Copy out each of the rows below verbatim, keeping every character, space, and line break unchanged.

+--

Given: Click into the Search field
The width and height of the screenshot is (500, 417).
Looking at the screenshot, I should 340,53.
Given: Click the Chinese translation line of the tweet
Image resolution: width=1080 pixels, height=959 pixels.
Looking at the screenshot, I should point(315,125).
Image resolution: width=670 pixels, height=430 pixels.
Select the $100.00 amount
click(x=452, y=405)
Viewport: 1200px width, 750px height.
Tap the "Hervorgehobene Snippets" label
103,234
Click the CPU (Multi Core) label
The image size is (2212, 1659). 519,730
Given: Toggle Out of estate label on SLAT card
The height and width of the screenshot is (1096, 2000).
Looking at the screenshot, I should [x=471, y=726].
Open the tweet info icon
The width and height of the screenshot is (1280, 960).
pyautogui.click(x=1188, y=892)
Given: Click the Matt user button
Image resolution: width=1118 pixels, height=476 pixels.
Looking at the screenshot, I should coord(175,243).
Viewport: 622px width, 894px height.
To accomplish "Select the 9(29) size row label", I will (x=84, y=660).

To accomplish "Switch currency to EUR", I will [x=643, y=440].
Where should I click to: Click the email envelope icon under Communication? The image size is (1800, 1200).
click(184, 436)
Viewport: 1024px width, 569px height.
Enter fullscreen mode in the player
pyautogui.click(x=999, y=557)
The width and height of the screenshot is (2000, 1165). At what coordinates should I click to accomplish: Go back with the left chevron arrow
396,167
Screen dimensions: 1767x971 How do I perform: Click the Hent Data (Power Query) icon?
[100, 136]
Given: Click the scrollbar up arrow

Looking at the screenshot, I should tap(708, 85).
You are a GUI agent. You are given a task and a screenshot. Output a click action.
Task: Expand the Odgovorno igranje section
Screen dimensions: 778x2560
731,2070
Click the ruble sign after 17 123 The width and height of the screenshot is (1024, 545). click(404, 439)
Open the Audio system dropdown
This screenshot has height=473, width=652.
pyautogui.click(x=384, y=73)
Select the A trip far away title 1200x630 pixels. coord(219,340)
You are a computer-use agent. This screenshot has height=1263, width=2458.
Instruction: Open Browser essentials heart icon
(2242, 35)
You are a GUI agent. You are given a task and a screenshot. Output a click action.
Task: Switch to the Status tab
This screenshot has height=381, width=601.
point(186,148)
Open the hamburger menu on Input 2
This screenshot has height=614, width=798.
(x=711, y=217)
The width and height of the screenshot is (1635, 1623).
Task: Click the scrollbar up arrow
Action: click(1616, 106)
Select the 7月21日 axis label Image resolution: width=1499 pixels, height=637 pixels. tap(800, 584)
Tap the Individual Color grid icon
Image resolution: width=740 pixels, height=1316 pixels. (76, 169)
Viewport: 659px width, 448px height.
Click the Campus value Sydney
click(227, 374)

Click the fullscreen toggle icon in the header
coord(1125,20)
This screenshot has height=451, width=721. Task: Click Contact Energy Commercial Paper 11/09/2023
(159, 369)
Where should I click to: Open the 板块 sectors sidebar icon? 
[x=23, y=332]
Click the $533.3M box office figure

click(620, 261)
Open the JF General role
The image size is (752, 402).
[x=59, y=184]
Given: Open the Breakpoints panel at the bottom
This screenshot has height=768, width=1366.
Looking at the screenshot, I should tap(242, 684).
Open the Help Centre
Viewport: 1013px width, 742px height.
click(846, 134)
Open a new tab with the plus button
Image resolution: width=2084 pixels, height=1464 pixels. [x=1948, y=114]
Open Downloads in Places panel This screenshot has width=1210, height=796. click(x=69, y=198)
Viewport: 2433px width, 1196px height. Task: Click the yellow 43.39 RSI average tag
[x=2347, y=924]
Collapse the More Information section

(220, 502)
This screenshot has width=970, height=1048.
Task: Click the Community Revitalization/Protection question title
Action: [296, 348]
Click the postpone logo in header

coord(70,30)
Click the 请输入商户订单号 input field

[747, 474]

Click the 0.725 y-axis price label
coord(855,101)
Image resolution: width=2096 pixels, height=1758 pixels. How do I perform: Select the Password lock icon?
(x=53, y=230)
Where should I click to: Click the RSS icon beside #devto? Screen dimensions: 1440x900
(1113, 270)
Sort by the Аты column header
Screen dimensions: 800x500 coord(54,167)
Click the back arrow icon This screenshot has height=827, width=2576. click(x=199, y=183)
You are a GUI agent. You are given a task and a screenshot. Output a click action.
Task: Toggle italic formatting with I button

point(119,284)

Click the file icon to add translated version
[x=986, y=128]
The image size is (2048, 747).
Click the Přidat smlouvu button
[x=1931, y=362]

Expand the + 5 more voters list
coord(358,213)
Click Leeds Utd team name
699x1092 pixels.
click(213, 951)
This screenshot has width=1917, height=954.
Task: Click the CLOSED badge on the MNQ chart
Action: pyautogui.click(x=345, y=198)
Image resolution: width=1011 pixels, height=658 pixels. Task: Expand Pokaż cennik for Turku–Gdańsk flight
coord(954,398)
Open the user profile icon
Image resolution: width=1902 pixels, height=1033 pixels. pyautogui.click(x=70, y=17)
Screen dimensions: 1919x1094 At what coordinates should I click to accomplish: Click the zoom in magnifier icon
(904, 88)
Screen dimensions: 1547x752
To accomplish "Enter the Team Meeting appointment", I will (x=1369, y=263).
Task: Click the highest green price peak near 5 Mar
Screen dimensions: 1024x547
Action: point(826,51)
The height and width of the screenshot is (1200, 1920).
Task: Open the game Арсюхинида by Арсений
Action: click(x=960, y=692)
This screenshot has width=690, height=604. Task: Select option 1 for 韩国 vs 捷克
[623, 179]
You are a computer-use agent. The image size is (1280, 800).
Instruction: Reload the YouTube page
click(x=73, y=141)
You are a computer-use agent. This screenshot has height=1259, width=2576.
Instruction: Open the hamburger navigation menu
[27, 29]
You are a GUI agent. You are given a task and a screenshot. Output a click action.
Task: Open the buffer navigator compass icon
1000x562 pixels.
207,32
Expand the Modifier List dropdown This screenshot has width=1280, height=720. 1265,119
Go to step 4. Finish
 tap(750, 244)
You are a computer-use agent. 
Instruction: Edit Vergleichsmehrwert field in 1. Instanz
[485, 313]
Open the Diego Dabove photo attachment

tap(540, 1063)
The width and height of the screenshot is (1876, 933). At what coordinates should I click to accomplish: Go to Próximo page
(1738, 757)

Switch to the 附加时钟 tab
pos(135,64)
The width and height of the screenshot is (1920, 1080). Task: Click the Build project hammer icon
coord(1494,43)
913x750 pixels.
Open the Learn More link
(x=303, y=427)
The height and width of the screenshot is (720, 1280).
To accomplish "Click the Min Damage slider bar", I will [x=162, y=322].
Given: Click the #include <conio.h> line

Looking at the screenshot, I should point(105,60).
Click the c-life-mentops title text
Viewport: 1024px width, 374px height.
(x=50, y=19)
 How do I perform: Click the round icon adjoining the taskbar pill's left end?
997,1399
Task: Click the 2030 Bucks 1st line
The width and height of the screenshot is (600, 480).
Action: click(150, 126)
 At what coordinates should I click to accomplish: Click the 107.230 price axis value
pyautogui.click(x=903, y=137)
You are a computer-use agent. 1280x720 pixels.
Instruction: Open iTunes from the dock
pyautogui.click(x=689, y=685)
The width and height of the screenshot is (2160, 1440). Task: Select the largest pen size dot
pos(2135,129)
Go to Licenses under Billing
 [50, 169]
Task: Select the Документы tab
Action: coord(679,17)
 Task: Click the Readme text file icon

+--

Response:
Given: Click into the Search field
The width and height of the screenshot is (500, 417).
Looking at the screenshot, I should 340,53.
Given: Click the Chinese translation line of the tweet
Image resolution: width=1080 pixels, height=959 pixels.
Looking at the screenshot, I should point(315,125).
Image resolution: width=670 pixels, height=430 pixels.
Select the $100.00 amount
click(x=452, y=405)
Viewport: 1200px width, 750px height.
Tap the "Hervorgehobene Snippets" label
103,234
Click the CPU (Multi Core) label
The image size is (2212, 1659). 519,730
Given: Toggle Out of estate label on SLAT card
The height and width of the screenshot is (1096, 2000).
Looking at the screenshot, I should [x=471, y=726].
Open the tweet info icon
The width and height of the screenshot is (1280, 960).
pyautogui.click(x=1188, y=892)
Given: Click the Matt user button
Image resolution: width=1118 pixels, height=476 pixels.
Looking at the screenshot, I should coord(175,243).
Viewport: 622px width, 894px height.
To accomplish "Select the 9(29) size row label", I will (x=84, y=660).

To accomplish "Switch currency to EUR", I will [x=643, y=440].
Where should I click to: Click the email envelope icon under Communication? The image size is (1800, 1200).
click(184, 436)
Viewport: 1024px width, 569px height.
Enter fullscreen mode in the player
pyautogui.click(x=999, y=557)
The width and height of the screenshot is (2000, 1165). At what coordinates should I click to accomplish: Go back with the left chevron arrow
396,167
Screen dimensions: 1767x971 How do I perform: Click the Hent Data (Power Query) icon?
[100, 136]
Given: Click the scrollbar up arrow

Looking at the screenshot, I should tap(708, 85).
You are a GUI agent. You are given a task and a screenshot. Output a click action.
Task: Expand the Odgovorno igranje section
Screen dimensions: 778x2560
731,2070
Click the ruble sign after 17 123 The width and height of the screenshot is (1024, 545). click(404, 439)
Open the Audio system dropdown
This screenshot has height=473, width=652.
pyautogui.click(x=384, y=73)
Select the A trip far away title 1200x630 pixels. coord(219,340)
You are a computer-use agent. This screenshot has height=1263, width=2458.
Instruction: Open Browser essentials heart icon
(2242, 35)
You are a GUI agent. You are given a task and a screenshot. Output a click action.
Task: Switch to the Status tab
This screenshot has height=381, width=601.
point(186,148)
Open the hamburger menu on Input 2
This screenshot has height=614, width=798.
(x=711, y=217)
The width and height of the screenshot is (1635, 1623).
Task: Click the scrollbar up arrow
Action: click(1616, 106)
Select the 7月21日 axis label Image resolution: width=1499 pixels, height=637 pixels. tap(800, 584)
Tap the Individual Color grid icon
Image resolution: width=740 pixels, height=1316 pixels. (76, 169)
Viewport: 659px width, 448px height.
Click the Campus value Sydney
click(227, 374)

Click the fullscreen toggle icon in the header
coord(1125,20)
This screenshot has height=451, width=721. Task: Click Contact Energy Commercial Paper 11/09/2023
(159, 369)
Where should I click to: Open the 板块 sectors sidebar icon? 
[x=23, y=332]
Click the $533.3M box office figure

click(620, 261)
Open the JF General role
The image size is (752, 402).
[x=59, y=184]
Given: Open the Breakpoints panel at the bottom
This screenshot has height=768, width=1366.
Looking at the screenshot, I should tap(242, 684).
Open the Help Centre
Viewport: 1013px width, 742px height.
click(846, 134)
Open a new tab with the plus button
Image resolution: width=2084 pixels, height=1464 pixels. [x=1948, y=114]
Open Downloads in Places panel This screenshot has width=1210, height=796. click(x=69, y=198)
Viewport: 2433px width, 1196px height. Task: Click the yellow 43.39 RSI average tag
[x=2347, y=924]
Collapse the More Information section

(220, 502)
This screenshot has width=970, height=1048.
Task: Click the Community Revitalization/Protection question title
Action: [296, 348]
Click the postpone logo in header

coord(70,30)
Click the 请输入商户订单号 input field

[747, 474]

Click the 0.725 y-axis price label
coord(855,101)
Image resolution: width=2096 pixels, height=1758 pixels. How do I perform: Select the Password lock icon?
(x=53, y=230)
Where should I click to: Click the RSS icon beside #devto? Screen dimensions: 1440x900
(1113, 270)
Sort by the Аты column header
Screen dimensions: 800x500 coord(54,167)
Click the back arrow icon This screenshot has height=827, width=2576. click(x=199, y=183)
You are a GUI agent. You are given a task and a screenshot. Output a click action.
Task: Toggle italic formatting with I button

point(119,284)

Click the file icon to add translated version
[x=986, y=128]
The image size is (2048, 747).
Click the Přidat smlouvu button
[x=1931, y=362]

Expand the + 5 more voters list
coord(358,213)
Click Leeds Utd team name
699x1092 pixels.
click(213, 951)
This screenshot has width=1917, height=954.
Task: Click the CLOSED badge on the MNQ chart
Action: pyautogui.click(x=345, y=198)
Image resolution: width=1011 pixels, height=658 pixels. Task: Expand Pokaż cennik for Turku–Gdańsk flight
coord(954,398)
Open the user profile icon
Image resolution: width=1902 pixels, height=1033 pixels. pyautogui.click(x=70, y=17)
Screen dimensions: 1919x1094 At what coordinates should I click to accomplish: Click the zoom in magnifier icon
(904, 88)
Screen dimensions: 1547x752
To accomplish "Enter the Team Meeting appointment", I will (x=1369, y=263).
Task: Click the highest green price peak near 5 Mar
Screen dimensions: 1024x547
Action: point(826,51)
The height and width of the screenshot is (1200, 1920).
Task: Open the game Арсюхинида by Арсений
Action: click(x=960, y=692)
This screenshot has width=690, height=604. Task: Select option 1 for 韩国 vs 捷克
[623, 179]
You are a computer-use agent. The image size is (1280, 800).
Instruction: Reload the YouTube page
click(x=73, y=141)
You are a computer-use agent. This screenshot has height=1259, width=2576.
Instruction: Open the hamburger navigation menu
[27, 29]
You are a GUI agent. You are given a task and a screenshot. Output a click action.
Task: Open the buffer navigator compass icon
1000x562 pixels.
207,32
Expand the Modifier List dropdown This screenshot has width=1280, height=720. 1265,119
Go to step 4. Finish
 tap(750, 244)
You are a computer-use agent. 
Instruction: Edit Vergleichsmehrwert field in 1. Instanz
[485, 313]
Open the Diego Dabove photo attachment

tap(540, 1063)
The width and height of the screenshot is (1876, 933). At what coordinates should I click to accomplish: Go to Próximo page
(1738, 757)

Switch to the 附加时钟 tab
pos(135,64)
The width and height of the screenshot is (1920, 1080). Task: Click the Build project hammer icon
coord(1494,43)
913x750 pixels.
Open the Learn More link
(x=303, y=427)
The height and width of the screenshot is (720, 1280).
To accomplish "Click the Min Damage slider bar", I will [x=162, y=322].
Given: Click the #include <conio.h> line

Looking at the screenshot, I should point(105,60).
Click the c-life-mentops title text
Viewport: 1024px width, 374px height.
(x=50, y=19)
 How do I perform: Click the round icon adjoining the taskbar pill's left end?
997,1399
Task: Click the 2030 Bucks 1st line
The width and height of the screenshot is (600, 480).
Action: click(150, 126)
 At what coordinates should I click to accomplish: Click the 107.230 price axis value
pyautogui.click(x=903, y=137)
You are a computer-use agent. 1280x720 pixels.
Instruction: Open iTunes from the dock
pyautogui.click(x=689, y=685)
The width and height of the screenshot is (2160, 1440). Task: Select the largest pen size dot
pos(2135,129)
Go to Licenses under Billing
 [50, 169]
Task: Select the Документы tab
Action: coord(679,17)
 Task: Click the Readme text file icon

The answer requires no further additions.